[INFORMATION PROVIDED — start]
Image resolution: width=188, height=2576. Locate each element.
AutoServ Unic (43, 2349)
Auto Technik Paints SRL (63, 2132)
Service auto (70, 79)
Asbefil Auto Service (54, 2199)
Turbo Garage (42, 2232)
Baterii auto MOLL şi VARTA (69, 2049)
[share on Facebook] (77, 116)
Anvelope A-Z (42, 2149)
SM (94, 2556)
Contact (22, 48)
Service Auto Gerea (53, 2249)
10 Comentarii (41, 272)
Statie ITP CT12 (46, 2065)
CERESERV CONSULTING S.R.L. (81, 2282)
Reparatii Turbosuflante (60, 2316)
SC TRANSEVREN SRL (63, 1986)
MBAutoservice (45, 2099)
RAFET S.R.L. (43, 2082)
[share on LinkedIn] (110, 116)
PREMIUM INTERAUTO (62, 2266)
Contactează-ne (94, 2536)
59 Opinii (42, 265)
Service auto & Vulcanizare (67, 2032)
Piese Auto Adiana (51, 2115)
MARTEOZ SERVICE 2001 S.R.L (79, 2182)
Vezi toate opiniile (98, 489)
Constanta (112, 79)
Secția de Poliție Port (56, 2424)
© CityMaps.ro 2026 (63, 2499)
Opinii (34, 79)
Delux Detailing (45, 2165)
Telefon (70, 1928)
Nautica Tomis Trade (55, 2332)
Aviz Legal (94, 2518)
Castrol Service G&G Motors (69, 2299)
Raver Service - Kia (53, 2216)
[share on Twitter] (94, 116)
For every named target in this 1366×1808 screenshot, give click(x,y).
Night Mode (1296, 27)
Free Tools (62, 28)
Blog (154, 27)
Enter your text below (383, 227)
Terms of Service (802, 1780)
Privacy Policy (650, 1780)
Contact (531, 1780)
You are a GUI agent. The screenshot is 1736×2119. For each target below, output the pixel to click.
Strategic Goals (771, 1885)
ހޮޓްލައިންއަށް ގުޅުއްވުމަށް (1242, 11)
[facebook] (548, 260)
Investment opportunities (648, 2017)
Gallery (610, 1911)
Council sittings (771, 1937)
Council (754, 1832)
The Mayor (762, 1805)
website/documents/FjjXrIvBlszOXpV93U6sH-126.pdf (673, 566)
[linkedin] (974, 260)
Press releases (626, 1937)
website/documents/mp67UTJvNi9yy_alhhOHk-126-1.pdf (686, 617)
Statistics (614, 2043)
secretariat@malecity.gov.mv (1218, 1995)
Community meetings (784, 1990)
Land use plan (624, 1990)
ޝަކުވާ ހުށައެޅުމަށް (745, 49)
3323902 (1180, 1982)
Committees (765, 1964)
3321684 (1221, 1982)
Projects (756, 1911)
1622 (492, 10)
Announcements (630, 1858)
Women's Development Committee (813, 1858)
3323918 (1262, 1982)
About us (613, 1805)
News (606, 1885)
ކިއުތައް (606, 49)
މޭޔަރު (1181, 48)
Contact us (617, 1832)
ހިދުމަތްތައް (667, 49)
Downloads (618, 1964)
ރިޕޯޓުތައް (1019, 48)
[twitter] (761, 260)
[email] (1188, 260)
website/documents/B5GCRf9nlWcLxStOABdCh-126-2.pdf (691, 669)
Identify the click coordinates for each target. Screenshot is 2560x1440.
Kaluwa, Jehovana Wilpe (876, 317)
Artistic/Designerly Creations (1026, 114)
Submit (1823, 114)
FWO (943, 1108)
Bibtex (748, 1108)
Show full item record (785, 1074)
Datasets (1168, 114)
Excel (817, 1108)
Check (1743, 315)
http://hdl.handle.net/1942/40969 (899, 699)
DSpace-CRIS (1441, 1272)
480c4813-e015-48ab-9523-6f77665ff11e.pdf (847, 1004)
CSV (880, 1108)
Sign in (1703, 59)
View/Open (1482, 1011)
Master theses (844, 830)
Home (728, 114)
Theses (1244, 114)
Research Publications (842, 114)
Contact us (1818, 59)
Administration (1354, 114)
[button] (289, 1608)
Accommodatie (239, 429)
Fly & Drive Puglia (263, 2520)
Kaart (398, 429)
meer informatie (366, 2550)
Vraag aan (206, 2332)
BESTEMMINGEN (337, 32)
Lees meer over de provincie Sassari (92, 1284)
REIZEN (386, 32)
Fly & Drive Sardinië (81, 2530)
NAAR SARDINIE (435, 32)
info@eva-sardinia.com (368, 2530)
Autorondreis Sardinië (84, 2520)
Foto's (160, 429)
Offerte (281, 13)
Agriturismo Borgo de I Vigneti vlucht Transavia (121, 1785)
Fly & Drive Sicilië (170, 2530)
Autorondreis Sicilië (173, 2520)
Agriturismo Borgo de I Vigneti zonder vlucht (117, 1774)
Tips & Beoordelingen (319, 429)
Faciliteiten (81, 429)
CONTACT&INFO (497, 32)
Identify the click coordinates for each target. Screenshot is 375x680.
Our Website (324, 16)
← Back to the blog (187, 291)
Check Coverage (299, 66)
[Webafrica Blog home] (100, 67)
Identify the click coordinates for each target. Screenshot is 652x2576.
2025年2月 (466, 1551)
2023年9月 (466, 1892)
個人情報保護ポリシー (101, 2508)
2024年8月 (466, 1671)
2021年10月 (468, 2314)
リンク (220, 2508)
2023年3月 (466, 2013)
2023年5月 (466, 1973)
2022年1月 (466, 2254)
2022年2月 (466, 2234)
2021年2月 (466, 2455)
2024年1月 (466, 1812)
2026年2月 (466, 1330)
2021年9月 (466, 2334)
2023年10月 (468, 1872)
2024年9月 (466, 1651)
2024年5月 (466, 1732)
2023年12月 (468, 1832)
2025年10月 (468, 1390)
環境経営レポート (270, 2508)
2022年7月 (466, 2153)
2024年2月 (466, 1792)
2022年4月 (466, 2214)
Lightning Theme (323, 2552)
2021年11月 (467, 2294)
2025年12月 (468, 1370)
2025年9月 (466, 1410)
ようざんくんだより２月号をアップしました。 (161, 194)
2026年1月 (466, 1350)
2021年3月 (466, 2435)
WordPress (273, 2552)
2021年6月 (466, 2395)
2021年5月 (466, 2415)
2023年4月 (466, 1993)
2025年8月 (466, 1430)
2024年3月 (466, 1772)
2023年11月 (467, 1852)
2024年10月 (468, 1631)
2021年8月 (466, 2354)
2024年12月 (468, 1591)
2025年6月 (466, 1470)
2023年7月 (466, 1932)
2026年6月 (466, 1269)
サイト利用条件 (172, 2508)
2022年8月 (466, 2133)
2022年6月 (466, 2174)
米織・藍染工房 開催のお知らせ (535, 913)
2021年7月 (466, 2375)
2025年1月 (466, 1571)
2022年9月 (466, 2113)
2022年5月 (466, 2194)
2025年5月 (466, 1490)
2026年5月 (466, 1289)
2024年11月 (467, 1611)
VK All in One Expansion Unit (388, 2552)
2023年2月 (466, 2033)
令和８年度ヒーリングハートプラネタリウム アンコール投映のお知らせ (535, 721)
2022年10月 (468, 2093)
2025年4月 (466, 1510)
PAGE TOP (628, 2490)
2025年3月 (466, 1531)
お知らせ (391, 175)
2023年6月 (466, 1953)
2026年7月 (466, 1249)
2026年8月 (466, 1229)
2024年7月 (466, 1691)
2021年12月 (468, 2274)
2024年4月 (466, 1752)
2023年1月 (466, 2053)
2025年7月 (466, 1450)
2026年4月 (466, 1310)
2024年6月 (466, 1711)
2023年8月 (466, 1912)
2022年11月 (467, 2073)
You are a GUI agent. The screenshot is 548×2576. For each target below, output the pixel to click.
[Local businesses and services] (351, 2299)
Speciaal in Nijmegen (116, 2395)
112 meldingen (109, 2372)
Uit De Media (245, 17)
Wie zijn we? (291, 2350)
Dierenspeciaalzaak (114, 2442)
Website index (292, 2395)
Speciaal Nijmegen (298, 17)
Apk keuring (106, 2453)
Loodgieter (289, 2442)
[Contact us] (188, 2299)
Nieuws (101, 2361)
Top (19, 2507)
[INFORMATION PROVIDED — finish]
## TASK STATEMENT:
In the data above, start at the line that has "10 Comentarii (41, 272)", stop after the line that has "MARTEOZ SERVICE 2001 S.R.L (79, 2182)", and print every line in between exactly as it stands.

## FINISHED TASK:
10 Comentarii (41, 272)
Statie ITP CT12 (46, 2065)
CERESERV CONSULTING S.R.L. (81, 2282)
Reparatii Turbosuflante (60, 2316)
SC TRANSEVREN SRL (63, 1986)
MBAutoservice (45, 2099)
RAFET S.R.L. (43, 2082)
[share on LinkedIn] (110, 116)
PREMIUM INTERAUTO (62, 2266)
Contactează-ne (94, 2536)
59 Opinii (42, 265)
Service auto & Vulcanizare (67, 2032)
Piese Auto Adiana (51, 2115)
MARTEOZ SERVICE 2001 S.R.L (79, 2182)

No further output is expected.